Já o Mecanismo Estadual de Prevenção e Combate à Tortura é aguardado pelos órgãos de direitos humanos do Ceará há mais de 10 anos, segundo a presidente do Comitê Estadual de Prevenção e Combate à Tortura do Ceará, Marina Araújo. No dia 2 de agosto de 2013, a então presidente da República Dilma Rousseff assinou a Lei nº 12.847, que instituiu o Sistema Nacional de Prevenção e Combate à Tortura e que prevê a integração a "comitês e mecanismos estaduais e distrital de prevenção e combate à tortura".
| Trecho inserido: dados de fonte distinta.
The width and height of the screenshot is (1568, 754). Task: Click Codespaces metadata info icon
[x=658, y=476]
Conforme a Lei estadual, o MEPCT será formado por 6 peritos indicados pelo Comitê e nomeados pelo governador e terá atribuições como planejar, realizar e monitorar visitas periódicas e regulares a pessoas privadas de liberdade em todo o Estado do Ceará para verificar as condições de fato e de direito a que se encontram submetidas; requerer à autoridade competente que instaure procedimento criminal e administrativo mediante a constatação de indícios da prática de tortura e de outros tratamentos e práticas cruéis, desumanos ou degradantes; e fazer recomendações e observações, tanto de caráter geral e preventivo, quanto de caráter particular e corretivo, às autoridades públicas ou entidades privadas responsáveis por pessoas em locais de privação de liberdade, com vistas a garantir a observância dos direitos dessas pessoas.
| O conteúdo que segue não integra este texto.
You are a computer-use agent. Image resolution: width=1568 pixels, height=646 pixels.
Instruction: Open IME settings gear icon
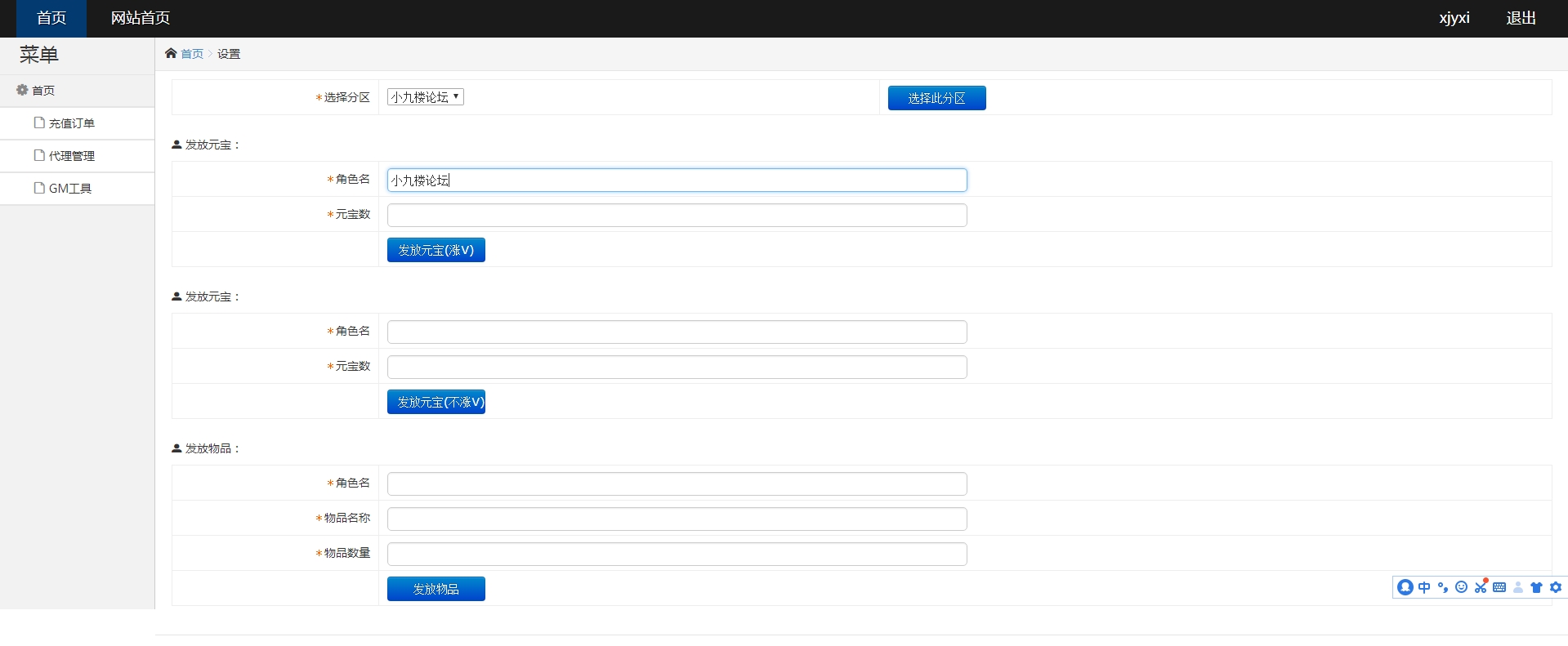tap(1556, 587)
Marina Araújo, que também é coordenadora adjunta do CEDECA-CE, explica que o Sistema, o Comitê e o Mecanismo de Prevenção e Combate à Tortura "possuem como dever atuar para a prevenção e enfrentamento as situações de tortura e maus tratos em todos os espaços de privação de liberdade, ou seja, estamos falando das Unidades Prisionais, Unidades Socioeducativas e das Instituições Psiquiátricas". 

A tortura só se previne com a presença. Ter um Mecanismo e um Comitê atuante e com condições adequadas vai permitir que tenhamos estruturas fundamentais para prevenir e enfrentar as violações de direitos nesses locais."
Marina Araújo
Presidente do Comitê Estadual de Prevenção e Combate à Tortura do Ceará

A reportagem procurou o Governo do Estado, através da assessoria de comunicação, para comentar a nova Lei, mas não recebeu retorno até a publicação desta matéria.

Denúncias de tortura nos últimos anos

Os sistemas Penitenciário e Socioeducativo do Ceará foram marcados por denúncias de tortura, nos últimos anos. Em setembro de 2022, quatro policiais penais foram alvos  de uma operação, por suspeita de torturarem detentos na Unidade Prisional Professor Olavo Oliveira II (UPPOO II) - antigo IPPOO II - em Itaitinga, na Região Metropolitana de Fortaleza (RMF).

Um relatório sobre a UPPOO II, obtido pelo Diário do Nordeste no mês seguinte, revelou denúncias de sessões de tortura no presídio, que incluíam enforcamento, inalação a gás e pisões na cabeça.

Em junho de 2023, toda a direção da Unidade Prisional Agente Elias Alves da Silva (UP-IV) - antiga CPPL IV - foi afastada por determinação da Justiça Estadual, por suspeita de também praticar tortura. Um detento que teria sido agredido por servidores públicos precisou ser hospitalizado. Outros presos afirmaram que eram forçados a tomar medicações.

Uma fiscalização realizada pelo Comitê Estadual de Prevenção e Combate à Tortura encontrou indícios de tortura, cometidos por socioeducadores, no Centro Socioeducativo Feminino Aldaci Barbosa (voltado para meninas e adolescentes do sexo feminino), em Fortaleza, conforme um relatório divulgado em outubro último. As jovens em conflito com a lei afirmaram que sofreram tortura física e psicológica e até assédio sexual.